Pour soulager la charge de travail dans ces services, les magistrats préconisent une refonte de leur organisation, en coopération avec les autres services hospitaliers. Car une des principales difficultés rencontrées, c’est de trouver des lits d’hospitalisation en aval, ce qui conduit certains patients, souvent âgés ou polypathologiques, à passer la nuit sur des brancards. « Or, par définition, les urgences, c’est pour 24 heures », insiste Pierre Moscovici.

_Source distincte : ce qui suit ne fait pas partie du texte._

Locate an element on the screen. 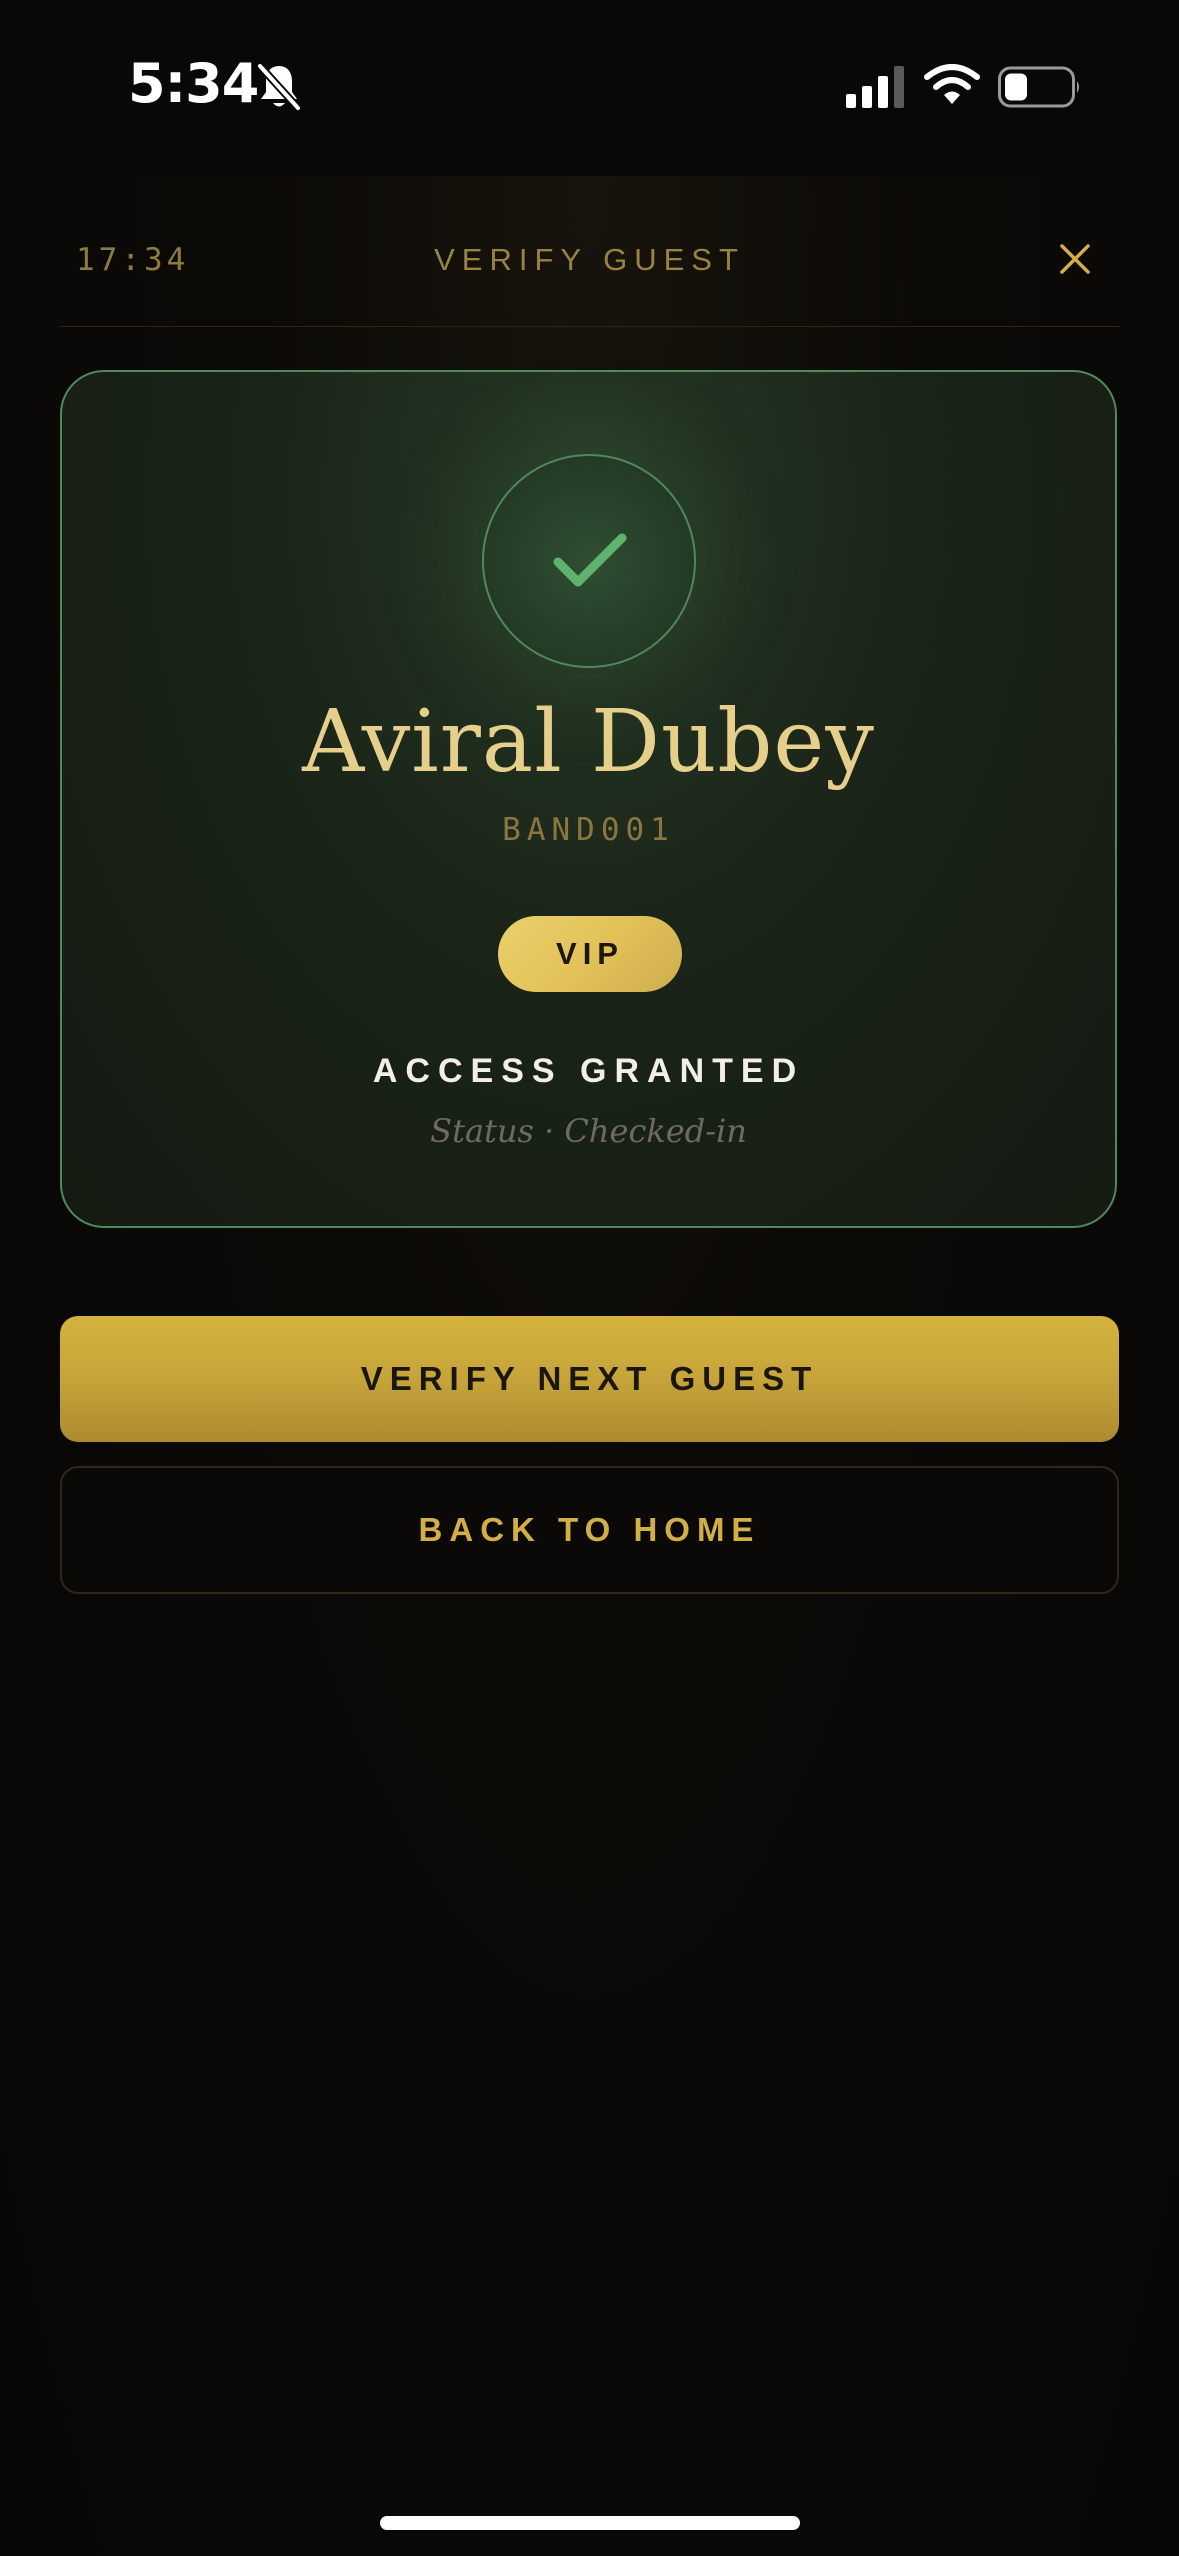 Image resolution: width=1179 pixels, height=2556 pixels. status-bar: 5:34 is located at coordinates (590, 88).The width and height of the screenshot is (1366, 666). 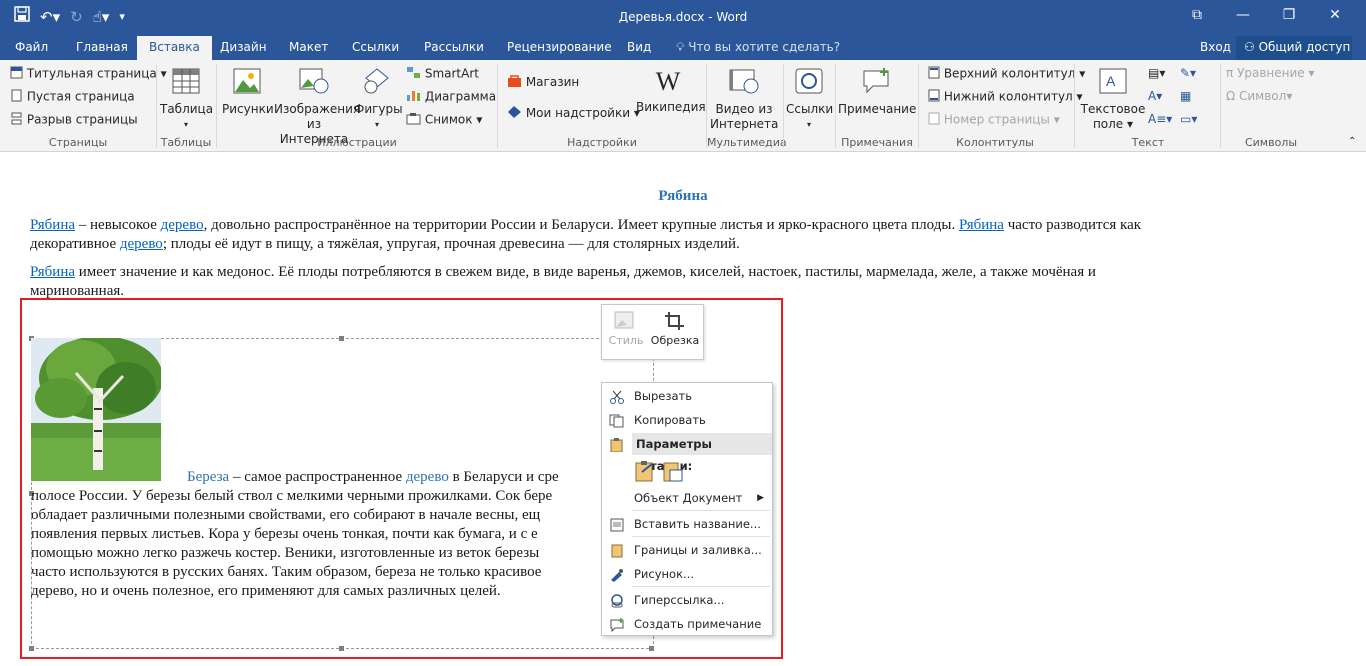 I want to click on new-comment-button: Примечание, so click(x=877, y=92).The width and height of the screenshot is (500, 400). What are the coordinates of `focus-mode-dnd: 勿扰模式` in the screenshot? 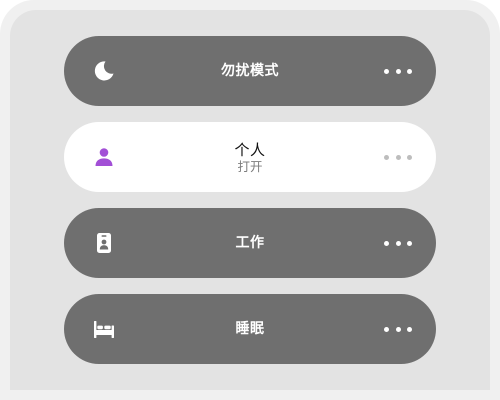 It's located at (250, 71).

Le rapport de la Cour des comptes plaide ainsi pour la systématisation des filières d’hospitalisation directe pour éviter le passage par les urgences des personnes âgées. Il cite en exemple la ligne téléphonique gériatrique mise en place par le CHU de Clermont-Ferrand en 2012. Celle-ci fonctionne tous les jours en semaine, de 8h30 à 19 heures, y compris en fin de semaine depuis mars 2020 sur les mêmes plages horaires. Ce service téléphonique « propose des plages de consultation urgentes ou semi-urgentes mais, également, des entrées directes dans un service hospitalier, qui ont d’autant plus de chance de prospérer qu’il assure la gestion de l’ensemble des lits du court séjour gériatrique. Il dispose ainsi d’une vision d’ensemble sur les entrées et, partant d’une réelle capacité de priorisation des hospitalisations », analyse la Cour. En 2022, ce service téléphonique a reçu 2 224 appels au cours de l’année (dont 60 % en provenance d’autres hôpitaux, dont l’hôpital de Riom, tout proche de Clermont-Ferrand). Il « a permis d’éviter près de 770 passages aux urgences en programmant près de 620 hospitalisations directes », souligne la Cour, citant les chiffres du rapport d’activité de cette ligne téléphonique.
Pour une meilleure information en temps réel
Toujours dans un souci d’efficacité et de désengorgement, la Cour appelle enfin à un vent de modernité dans le système de santé. Le rapport recommande en effet de « mettre à la disposition des usagers, en continu, les données concernant les urgences telles que les structures ouvertes à proximité de leur localisation, le temps d’attente observé dans celles-ci, le nombre de passages, les services fermés, etc. ». Un tel dispositif, qui existe déjà au Québec, aiderait ainsi les établissements à mieux coopérer selon Pierre Moscovici : « Chaque service gère un peu jalousement ses capacités. Ce qui est absurde, c’est d’avoir une personne âgée bloquée la nuit aux urgences alors que dans le même temps, on a un lit disponible dans un hôpital à proximité », appuie-t-il.
Fin 2023, deux décrets publiés au Journal officiel relatifs à la refonte des autorisations en médecine d’urgence indiquent que les établissements ont désormais pour obligation de déployer un dispositif d’ordonnancement des lits, d’informer sur leurs capacités d’accueil au quotidien et sur leurs disponibilités sur un répertoire unifié à l’échelle nationale. Issues du Pacte de refondation des urgences, ces dispositions doivent, sur le papier, se concrétiser d’ici la fin de l’année 2025.